The training might be paying off. Stow says the ethics caseloads at ORNL and Y-12 are down over the last year and a half.

“Perhaps that’s due to the training,” Stow speculates. “Employees may be trying to work issues through management, or possibly through enhanced awareness they are simply behaving better.”

Theragenics good deal for Lab

April 6’s announcement of an agreement between DOE and Theragenics Corporation to build a facility on the ED-1 parcel near ETTP has pronounced ORNL overtones. The Atlanta-based company, whose palladium-103-based product is being successfully used to treat prostate cancer, previously received their Pd-103 from ORNL’s High-Flux Isotope Reactor before switching to accelerators.

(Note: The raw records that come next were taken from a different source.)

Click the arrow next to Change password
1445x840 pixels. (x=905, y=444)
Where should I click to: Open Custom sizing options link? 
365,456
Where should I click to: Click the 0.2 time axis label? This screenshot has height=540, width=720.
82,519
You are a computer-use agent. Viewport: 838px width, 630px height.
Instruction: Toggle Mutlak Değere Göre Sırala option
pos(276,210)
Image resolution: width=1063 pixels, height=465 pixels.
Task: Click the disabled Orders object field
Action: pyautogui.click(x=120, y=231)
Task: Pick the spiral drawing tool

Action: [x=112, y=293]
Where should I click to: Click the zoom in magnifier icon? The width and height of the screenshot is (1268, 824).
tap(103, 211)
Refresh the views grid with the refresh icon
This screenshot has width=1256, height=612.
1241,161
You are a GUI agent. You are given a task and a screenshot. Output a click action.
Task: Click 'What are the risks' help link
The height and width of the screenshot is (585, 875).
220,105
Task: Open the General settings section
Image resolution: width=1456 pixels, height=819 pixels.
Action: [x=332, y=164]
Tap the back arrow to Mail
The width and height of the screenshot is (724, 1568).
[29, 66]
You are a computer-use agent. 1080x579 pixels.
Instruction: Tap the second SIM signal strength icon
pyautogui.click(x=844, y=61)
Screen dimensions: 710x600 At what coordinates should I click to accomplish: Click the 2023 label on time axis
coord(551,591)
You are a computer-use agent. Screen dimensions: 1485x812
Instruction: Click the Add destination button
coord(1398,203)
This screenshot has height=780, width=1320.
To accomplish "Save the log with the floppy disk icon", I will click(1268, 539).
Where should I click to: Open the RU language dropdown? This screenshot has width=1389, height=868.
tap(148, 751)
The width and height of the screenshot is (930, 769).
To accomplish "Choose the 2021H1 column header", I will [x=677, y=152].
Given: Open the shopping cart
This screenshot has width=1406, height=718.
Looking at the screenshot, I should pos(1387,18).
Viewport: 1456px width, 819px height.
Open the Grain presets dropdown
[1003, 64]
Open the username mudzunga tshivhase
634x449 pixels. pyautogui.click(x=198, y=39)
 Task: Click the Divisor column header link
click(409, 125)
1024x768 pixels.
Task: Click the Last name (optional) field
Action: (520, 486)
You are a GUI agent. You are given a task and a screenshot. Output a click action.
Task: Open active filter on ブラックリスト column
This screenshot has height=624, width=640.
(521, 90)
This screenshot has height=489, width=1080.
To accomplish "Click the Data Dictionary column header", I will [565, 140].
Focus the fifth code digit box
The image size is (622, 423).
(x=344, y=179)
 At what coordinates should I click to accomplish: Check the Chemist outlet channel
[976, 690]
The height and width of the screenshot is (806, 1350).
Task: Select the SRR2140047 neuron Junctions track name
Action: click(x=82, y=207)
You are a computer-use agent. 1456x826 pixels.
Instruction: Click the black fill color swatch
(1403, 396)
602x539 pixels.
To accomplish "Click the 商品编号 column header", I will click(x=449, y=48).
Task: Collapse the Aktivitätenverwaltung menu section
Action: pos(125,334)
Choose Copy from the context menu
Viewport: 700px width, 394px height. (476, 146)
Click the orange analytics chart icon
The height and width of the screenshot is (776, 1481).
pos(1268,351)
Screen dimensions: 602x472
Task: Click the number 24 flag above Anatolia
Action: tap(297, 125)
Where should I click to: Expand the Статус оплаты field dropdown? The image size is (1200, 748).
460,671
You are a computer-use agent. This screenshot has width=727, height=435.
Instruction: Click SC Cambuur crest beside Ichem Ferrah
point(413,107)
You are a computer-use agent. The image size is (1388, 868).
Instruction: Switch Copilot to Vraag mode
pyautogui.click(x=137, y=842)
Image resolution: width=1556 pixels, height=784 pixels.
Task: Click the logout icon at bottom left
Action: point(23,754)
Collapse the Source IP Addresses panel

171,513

With demand for Pd-103 rising, the company wants to expand production.

Under the work-for-others agreement, Theragenics will fund the ED-1 deployment of the Plasma Separation Process, enrichment equipment that ORNL obtained as surplus years ago. According to the Chemical Technology Divison’s Emory Collins, Theragenics will fund the design, safety analysis and installation of the PSP, which was originally meant to complement the ORNL calutrons for production of Pd-102 and other enriched stable isotopes.

But that’s not all. Theragenics will also fund the design, approval and fabrication of two hydraulical tube facilities for installation on the HFIR, which now has only one. The tubes are used to insert and remove targets for medical and research isotopes.

“Theragenics will get first rights to time on the new tubes, but free time can be used for any other users,” Collins says. “This agreement wouldn’t have been possible without ORNL’s expertise and facilities.”

Compiled by Bill Cabage

Rock marks a little bit of history

Bill Alexander
Bill Alexander and the
upright stone
A few months ago Bill Alexander, environmental field engineer and opportunistic Lab historian, was tramping around in the woods on the Spallation Neutron Source site. He happened upon a rock sticking upright very unnaturally in the ground.

Suspecting it might have been put there for a reason, Alexander took coordinates from a geographical position sensor and consulted composite maps of old property boundaries. His work shows the rock is located almost exactly on a corner boundary of two adjoining pre-Manhattan Project properties, one a 256-acre farm owned, when sold to the federal government, by a fellow named James Evans; the other 100-acre tract owned by Hiram Carter. One of the owners or a surveyor had apparently placed the rock in the ground to mark the boundary corner.

More than a half-century later it was still there, undisturbed.

Alexander sees little irony in the fact that the spot where two farmers’ lands joined is on the site for the Joint Institute for Neutron Sciences, a research facility adjacent to the SNS, or that the rock may somehow symbolize how five labs are joining together to make the SNS happen.

But he would like to see the rock preserved in some way. “You see history almost any place you go on the Oak Ridge Reservation,” Alexander says.